Mathematical Systems
- This work was started by Euler and Gauss.
- But Galois, in his short life, made the first major contributions.
- A mathematical system is a set of elements along with a binary operation on those elements.
- The integers along with addition is an example
- Addition take two elements of the set of integers and returns a element of the set of integers.
- It is a binary operation because it takes two element.
- Multiplication is also a binary operation.
- The intersection of two sets is a binary operation.
- If and only if is a binary operation.
- set complement is not a binary operation.
- not is not a binary operation.
- Subtraction on the natural numbers is a mathematical system, but.
- Division on the integers is a mathematical system
- but they are strange in that it does not return an element of the original set.
- Once we have a system, we start to investigate properties the system possesses
- Commutative property
- The commutative Property of Addition : a+b = b+a
- The commutative property of Multiplication : a*b = b*a
- Is subtraction commutative? a-b = b- a
- Is AND commutative (p ∧ q ) = (q ∧ p)
- Is If-Then commutative (p → q ) = (q → p)?
- Associative property
- Addition: (a+b)+c = a+(b+c)
- Multiplication (ab)c = a(bc)
- Is subtraction associative? (a-b)-c = a-(b-c) (try 1 2 3)
- Is AND associative
- Closure:
- If a binary operation is performed on any tow elements of a set and the result is an element of the set, then the set is closed (or has closure) under the binary operation.
- All of the boolean operators exhibit closure.
- The natural numbers are closed under addition.
- The natural numbers are not closed under subtraction. Why? (4-5)

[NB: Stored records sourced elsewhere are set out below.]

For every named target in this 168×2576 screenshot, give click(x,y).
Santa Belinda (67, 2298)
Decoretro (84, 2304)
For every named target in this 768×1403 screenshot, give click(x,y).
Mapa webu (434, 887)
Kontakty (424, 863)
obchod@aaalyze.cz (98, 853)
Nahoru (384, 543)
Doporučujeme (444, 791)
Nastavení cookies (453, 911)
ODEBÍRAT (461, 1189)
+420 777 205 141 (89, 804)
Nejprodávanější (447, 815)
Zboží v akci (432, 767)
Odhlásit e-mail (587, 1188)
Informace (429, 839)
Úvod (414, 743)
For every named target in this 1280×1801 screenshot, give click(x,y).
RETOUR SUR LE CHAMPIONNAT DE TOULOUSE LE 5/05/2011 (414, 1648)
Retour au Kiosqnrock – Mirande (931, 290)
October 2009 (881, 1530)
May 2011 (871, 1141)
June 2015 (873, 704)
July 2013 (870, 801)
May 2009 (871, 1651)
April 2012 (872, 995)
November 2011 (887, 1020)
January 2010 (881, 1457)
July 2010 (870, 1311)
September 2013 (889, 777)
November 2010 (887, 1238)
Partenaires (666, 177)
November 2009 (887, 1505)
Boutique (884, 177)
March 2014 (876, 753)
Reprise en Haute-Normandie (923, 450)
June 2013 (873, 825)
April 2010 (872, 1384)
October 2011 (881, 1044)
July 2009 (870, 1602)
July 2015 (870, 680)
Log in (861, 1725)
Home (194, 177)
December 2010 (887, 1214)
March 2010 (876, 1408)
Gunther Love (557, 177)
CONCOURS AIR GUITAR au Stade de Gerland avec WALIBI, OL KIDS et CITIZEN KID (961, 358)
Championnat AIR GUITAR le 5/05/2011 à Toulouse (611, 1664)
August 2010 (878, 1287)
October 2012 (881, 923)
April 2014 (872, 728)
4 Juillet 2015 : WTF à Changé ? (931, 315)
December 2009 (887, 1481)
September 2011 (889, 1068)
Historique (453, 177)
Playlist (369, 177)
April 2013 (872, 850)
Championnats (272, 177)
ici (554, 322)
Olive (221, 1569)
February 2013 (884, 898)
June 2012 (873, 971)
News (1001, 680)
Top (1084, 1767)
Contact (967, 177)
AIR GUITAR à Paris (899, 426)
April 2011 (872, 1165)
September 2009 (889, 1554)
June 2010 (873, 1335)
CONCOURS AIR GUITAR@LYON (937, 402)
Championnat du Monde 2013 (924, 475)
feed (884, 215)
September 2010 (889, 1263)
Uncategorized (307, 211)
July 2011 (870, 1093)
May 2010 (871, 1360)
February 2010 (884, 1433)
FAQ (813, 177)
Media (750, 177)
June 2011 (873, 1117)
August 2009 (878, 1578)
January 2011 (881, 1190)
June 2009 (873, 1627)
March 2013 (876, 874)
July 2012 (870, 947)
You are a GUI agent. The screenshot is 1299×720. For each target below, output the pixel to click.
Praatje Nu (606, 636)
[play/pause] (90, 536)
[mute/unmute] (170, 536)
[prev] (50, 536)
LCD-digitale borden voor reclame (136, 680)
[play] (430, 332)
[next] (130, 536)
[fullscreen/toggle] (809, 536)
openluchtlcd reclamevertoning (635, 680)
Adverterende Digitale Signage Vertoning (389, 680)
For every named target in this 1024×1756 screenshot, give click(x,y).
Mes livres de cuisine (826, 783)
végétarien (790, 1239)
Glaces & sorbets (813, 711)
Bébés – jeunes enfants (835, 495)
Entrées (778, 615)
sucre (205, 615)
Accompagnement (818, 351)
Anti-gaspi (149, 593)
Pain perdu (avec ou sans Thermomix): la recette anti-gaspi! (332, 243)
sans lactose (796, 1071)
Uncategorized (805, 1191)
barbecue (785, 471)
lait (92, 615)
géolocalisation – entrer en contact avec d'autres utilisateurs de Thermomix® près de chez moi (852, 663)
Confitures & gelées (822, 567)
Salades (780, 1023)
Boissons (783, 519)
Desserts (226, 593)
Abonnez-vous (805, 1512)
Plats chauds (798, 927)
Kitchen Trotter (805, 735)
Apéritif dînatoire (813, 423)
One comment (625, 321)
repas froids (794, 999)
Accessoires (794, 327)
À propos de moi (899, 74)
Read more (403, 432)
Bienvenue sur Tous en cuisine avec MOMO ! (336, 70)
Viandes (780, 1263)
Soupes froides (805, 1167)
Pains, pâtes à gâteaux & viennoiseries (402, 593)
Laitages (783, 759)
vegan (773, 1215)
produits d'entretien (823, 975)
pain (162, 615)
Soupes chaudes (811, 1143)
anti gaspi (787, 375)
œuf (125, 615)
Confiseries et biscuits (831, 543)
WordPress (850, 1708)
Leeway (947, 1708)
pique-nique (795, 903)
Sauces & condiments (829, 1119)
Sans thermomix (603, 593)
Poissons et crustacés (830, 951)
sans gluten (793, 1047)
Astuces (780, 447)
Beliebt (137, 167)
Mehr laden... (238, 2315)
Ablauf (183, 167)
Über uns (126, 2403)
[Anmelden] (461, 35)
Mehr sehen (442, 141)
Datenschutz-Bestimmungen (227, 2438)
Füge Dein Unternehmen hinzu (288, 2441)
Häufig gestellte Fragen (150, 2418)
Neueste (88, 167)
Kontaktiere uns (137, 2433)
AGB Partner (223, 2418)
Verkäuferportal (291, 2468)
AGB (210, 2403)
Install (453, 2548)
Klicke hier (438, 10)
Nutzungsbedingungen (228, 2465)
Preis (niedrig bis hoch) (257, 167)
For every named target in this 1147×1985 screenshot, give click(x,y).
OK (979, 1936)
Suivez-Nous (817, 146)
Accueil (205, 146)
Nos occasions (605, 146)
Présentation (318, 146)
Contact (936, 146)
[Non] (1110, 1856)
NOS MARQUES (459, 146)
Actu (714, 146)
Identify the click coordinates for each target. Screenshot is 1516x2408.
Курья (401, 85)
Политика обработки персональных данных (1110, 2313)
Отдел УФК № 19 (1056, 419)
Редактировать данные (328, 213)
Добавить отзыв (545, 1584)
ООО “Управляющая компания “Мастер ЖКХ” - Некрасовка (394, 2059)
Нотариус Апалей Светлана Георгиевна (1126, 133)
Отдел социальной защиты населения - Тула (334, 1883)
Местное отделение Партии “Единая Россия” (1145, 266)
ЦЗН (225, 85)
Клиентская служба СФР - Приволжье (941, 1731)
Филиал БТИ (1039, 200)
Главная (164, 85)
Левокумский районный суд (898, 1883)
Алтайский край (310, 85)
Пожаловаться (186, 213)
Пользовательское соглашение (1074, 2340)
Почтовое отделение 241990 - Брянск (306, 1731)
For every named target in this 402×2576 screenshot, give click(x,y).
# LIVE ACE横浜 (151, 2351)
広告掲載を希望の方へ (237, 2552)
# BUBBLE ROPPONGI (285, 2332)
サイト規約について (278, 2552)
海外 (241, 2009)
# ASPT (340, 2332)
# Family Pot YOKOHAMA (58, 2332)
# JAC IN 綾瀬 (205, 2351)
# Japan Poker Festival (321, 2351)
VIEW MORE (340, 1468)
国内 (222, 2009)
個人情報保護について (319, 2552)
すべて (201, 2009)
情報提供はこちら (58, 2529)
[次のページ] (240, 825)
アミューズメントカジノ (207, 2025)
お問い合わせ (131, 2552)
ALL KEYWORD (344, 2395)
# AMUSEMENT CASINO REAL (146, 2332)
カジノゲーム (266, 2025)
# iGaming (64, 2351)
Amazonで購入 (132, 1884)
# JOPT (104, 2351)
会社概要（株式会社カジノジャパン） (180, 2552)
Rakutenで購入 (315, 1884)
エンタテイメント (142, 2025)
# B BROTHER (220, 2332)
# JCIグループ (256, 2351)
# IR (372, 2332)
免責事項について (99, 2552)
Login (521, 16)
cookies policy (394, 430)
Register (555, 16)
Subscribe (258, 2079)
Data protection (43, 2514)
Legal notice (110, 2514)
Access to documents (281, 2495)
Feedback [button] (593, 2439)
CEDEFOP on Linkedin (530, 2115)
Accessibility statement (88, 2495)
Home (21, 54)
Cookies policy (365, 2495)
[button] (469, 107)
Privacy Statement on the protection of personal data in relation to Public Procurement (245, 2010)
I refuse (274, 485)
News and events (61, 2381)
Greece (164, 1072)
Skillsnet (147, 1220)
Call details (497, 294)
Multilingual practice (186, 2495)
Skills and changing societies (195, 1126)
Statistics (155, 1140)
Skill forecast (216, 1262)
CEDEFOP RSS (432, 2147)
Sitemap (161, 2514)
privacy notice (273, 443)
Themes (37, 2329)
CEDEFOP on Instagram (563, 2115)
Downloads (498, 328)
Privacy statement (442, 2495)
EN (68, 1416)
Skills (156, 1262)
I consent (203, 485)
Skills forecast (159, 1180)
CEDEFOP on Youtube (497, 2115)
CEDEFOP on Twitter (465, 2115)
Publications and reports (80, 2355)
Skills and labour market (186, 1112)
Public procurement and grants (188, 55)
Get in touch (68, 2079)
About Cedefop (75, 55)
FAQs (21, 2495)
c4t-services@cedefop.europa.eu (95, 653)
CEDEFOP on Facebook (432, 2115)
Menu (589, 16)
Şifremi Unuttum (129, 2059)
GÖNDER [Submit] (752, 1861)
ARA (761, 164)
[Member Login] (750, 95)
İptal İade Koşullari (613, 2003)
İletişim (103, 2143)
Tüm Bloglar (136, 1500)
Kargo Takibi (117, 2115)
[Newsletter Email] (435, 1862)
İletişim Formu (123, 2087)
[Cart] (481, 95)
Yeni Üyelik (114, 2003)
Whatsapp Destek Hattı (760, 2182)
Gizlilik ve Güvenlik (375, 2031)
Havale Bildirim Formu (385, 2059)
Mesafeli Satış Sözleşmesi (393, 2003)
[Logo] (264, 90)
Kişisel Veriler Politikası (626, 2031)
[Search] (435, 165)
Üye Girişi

- 4-5 is a counterexample to the claim that the natural numbers are closed under subtraction.
- Identity Element
- An identity element is an element in a set such that when a binary operation is performed on it, and any given element of the set, the result is the given element.
- 0 is the identity element on the integers under addition 0+x =x
- 1 is the identity element on the natural numbers under multiplication 1*x = x
- T is the identity element on the booleans under and t ∧ x = x (t∧ t =t, t∧f = f)
- What is the identity element on the booleans under or?
- Is there an identity element on the booleans under if-then?
- Inverse
- When a binary operation is performed on two elements in a set and the result is the identity element for the binary operation, each element is said to be the inverse of the other.
- For the integers under addition, what gives us 0 (the identity element)
- 4 + (-4) = 0, -7 + (--7) = 0,
- So if a is an integer, -a is the additive inverse.
- Is there an inverse for the integers under multiplication?
- How about the booleans under and
- A group
- A set of elements along with an operation is a group if
- The set is closed under the operation
- The identity element exists on the set for the operation
- The inverse of every element exists on the set for the operation
- The Set of elements is associative under the operation.
- The integers under addition is an example of a group.
- The real numbers under addition is an example of a group.
- Are the rational numbers under multiplication a group? no, 0 has no multiplicative inverse.
- A commutative group is a group which is commutative under the given operation.
- Exercises
- Is the set of integers a commutative group under addition?
- Is the set of positive integers a commutative group under addition.
- Is the set of positive integers a group under (multiplication, subtraction)
- Are the booleans a group under AND
- Are sets a a group under intersection?